The first step is to create an empty MVC application. Then add a class file named MyViewEngine.cs and inherit that class from VirtualPathProviderViewEngine and override createview and createpartialview methods. These methods return an instance of the MYView Class. Your class will look like below:

 public class MyViewEngine : VirtualPathProviderViewEngine
    {
        public MyViewEngine()
        {
            // Define the location of the View file
            this.ViewLocationFormats = new string[] 
        { "~/Views/{1}/{0}.myview", "~/Views/Shared/{0}.myview" };

            this.PartialViewLocationFormats = new string[] 
        { "~/Views/{1}/{0}.myview", "~/Views/Shared/{0}.myview" };
        }

        protected override IView CreatePartialView
    (ControllerContext controllerContext, string partialPath)
        {
            var physicalpath = controllerContext.HttpContext.Server.MapPath(partialPath);
            return new MyView(physicalpath);
        }

        protected override IView CreateView
    (ControllerContext controllerContext, string viewPath, string masterPath)
        {
            var physicalpath = controllerContext.HttpContext.Server.MapPath(viewPath);
            return new MyView(physicalpath);
        }
    }

Note that in the constructor, we set two properties of the base class.
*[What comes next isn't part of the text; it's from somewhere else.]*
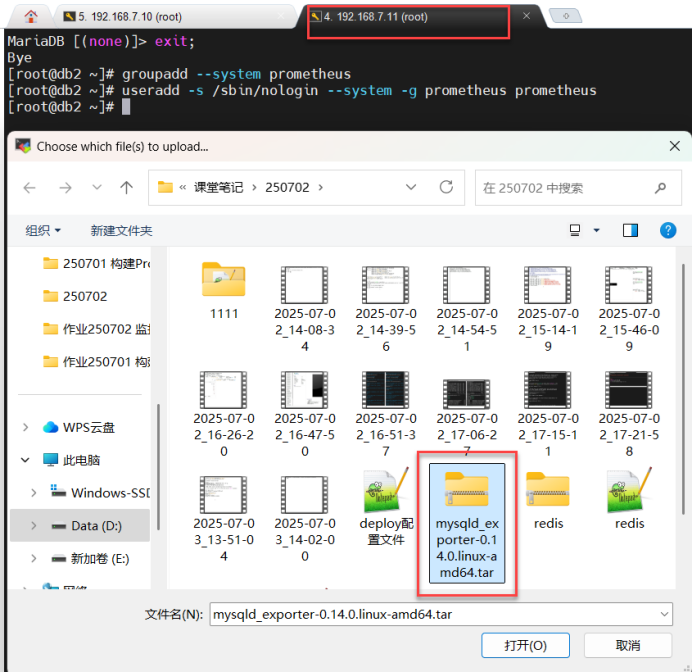
Task: Open the address bar path dropdown
Action: tap(411, 188)
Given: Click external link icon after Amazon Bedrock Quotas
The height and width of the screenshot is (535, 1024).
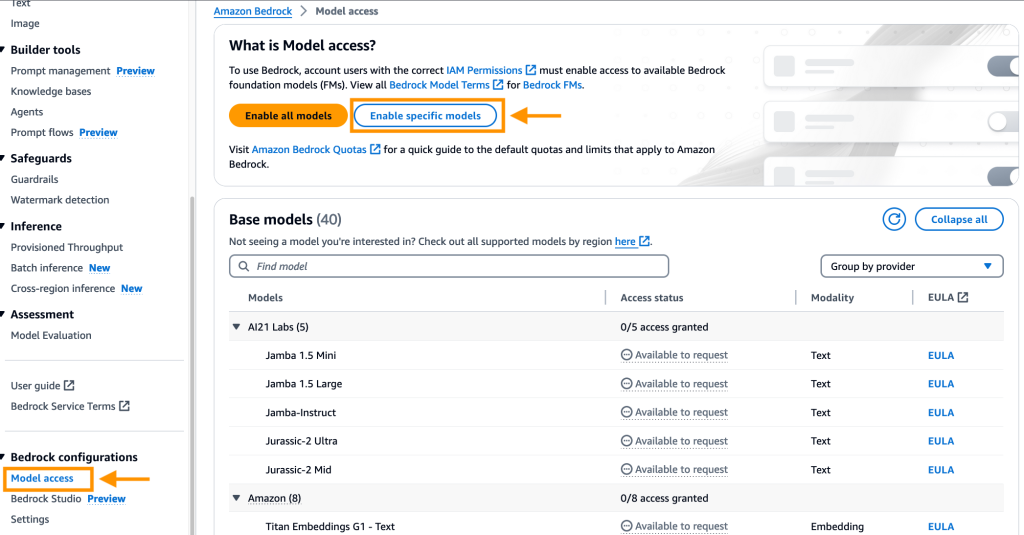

These properties indicate where the view engine should search to find a matching view or partial view.The parameter {1} represents the name of the controller and the parameter {0} represents the name of the action.

Now, create another class named MyView which implements IView interface. This class actually renders the view. MYView class code looks like below:

 public class MyView : IView
    {
        private string _viewPhysicalPath;

        public MyView(string ViewPhysicalPath)
        {
            _viewPhysicalPath = ViewPhysicalPath;
        }

        #region IView Members

        public void Render(ViewContext viewContext, System.IO.TextWriter writer)
        {
            //Load File
            string rawcontents = File.ReadAllText(_viewPhysicalPath);

            //Perform Replacements
            string parsedcontents = Parse(rawcontents, viewContext.ViewData);

            writer.Write(parsedcontents);
        }

        #endregion

        public string Parse(string contents, ViewDataDictionary viewdata)
        {
            return Regex.Replace(contents, "\\{(.+)\\}", m => GetMatch(m,viewdata));
        }

        public virtual string GetMatch(Match m, ViewDataDictionary viewdata)
        {
            if (m.Success)
            {
                string key = m.Result("$1");
                if (viewdata.ContainsKey(key))
                {
                    return viewdata[key].ToString();
                }
            }
            return string.Empty;
        }
    }

Render method of the class loads the view files and injects view data into the view, and writes that result into a text writer.

Before use, custom view engine is required to register view engine into Global.asax file using the following code:

protected void Application_Start()
 {
       AreaRegistration.RegisterAllAreas();

       RegisterGlobalFilters(GlobalFilters.Filters);
       RegisterRoutes(RouteTable.Routes);

       //Register your View Engine Here.
       ViewEngines.Engines.Add(new MyViewEngine());
}

Now create a controller file into controller folder named myViewController and define index action into the controller. Your controller class will look like below:

public class myViewController : Controller
 {
      //
     // GET: /myView/
     public ActionResult Index()
     {
         ViewData["Message"] = "Hello World!";
         return View();
     }
}

Now add the simple HTML File into View/MyView/ folder and give the name of the file like index.myview. Your view file markup looks like below:

<html>
<head>
             <title>Index MyView </title>
</head>
<body>{message}
</body>
</html> 

Now run the application and type URL /MyView /Index. You will get output of the Hello World! into the browser. The MyView class loads the index.myview file and replaces {message} with hello world! and renders the HTML Page.

Conclusion

After developing Custom View Engine, we can say that MVC team has done an awesome job at providing a very flexible framework for us to tweak and customize it so it fits our applications.